Oh, ok.
This is actually easy, at least once you understand that Strings are just arrays, unconstrained arrays, but arrays nonetheless.
For illustration-purposes, we’re going to use non-string arrays to explain what’s going on.
Type Vector is Array (Positive range <>) of Natural;
-- Returns a vector from user-input.
Function Prompt return Vector is
Empty : Constant Vector(2..1):= (others => 1);
Function Collect( Result : in Vector := Empty ) return Vector is
Begin
Ada.Text_IO.Put_Line( "Enter a natural number (Negative to exit): " );
Declare
Input : String renames Ada.Text_IO.Get_Line;
Value : Integer renames Natural'Val( Input );
Begin
Return Collect( Result & Value );
End;
Exception
when Constraint_Error => Return Result;
End Collect;
Begin
Return Collect;
End Prompt;
Data_Set : Vector:= Prompt;
Now, Data_Set
is unconstrained by its subtype and must be constrained by the initialization, which here is Prompt
. Since Prompt
returns an unconstrained array, it can be any length from 0 to its full index.

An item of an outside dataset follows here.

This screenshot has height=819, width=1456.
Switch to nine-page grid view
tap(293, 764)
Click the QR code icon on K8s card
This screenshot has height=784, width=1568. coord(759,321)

So, having constrained Data_Set
with the initial value, while it is variable, the size is fixed, meaning you could have (1,4,7,5)
and change it to (9,3,7,1)
, but not (7,7)
or (2,3,3,1,8)
.
The other way to constrain a value would be like Data_Set_2 : Vector(2..7):= (others => 7);
, which creates a length-5 vector and filling its elements with 7.
Now, we come to the syntactic sugar for Strings – Strings are merely arrays which have an element which is a character-type (meaning an enumeration having at least one element surrounded by single quotes) – the syntactic sugar allows you to say "Hello"
instead of write ('H','e','l','l','o')
.
Three questions:
- How do I do this with unbounded strings?
- How do I do this with bounded strings?
- Are there any other ways to do this I should be aware of?
I typically do something like:
Function "+"(Right : String) return Ada.Strings.Unbounded_Strings.Unbounded_String renames Ada.Strings.Unbounded_Strings.To_Unbounded_String;
Function "+"(Right : Ada.Strings.Unbounded_Strings.Unbounded_String) return String renames Ada.Strings.Unbounded_Strings.To_String;
--...
X : Unbounded_String:= +"Initial stuff."'
X:= X & (+"Other stuff");
--...
Return Result : String:= +X;
Which you can pretty much do with bounded as well.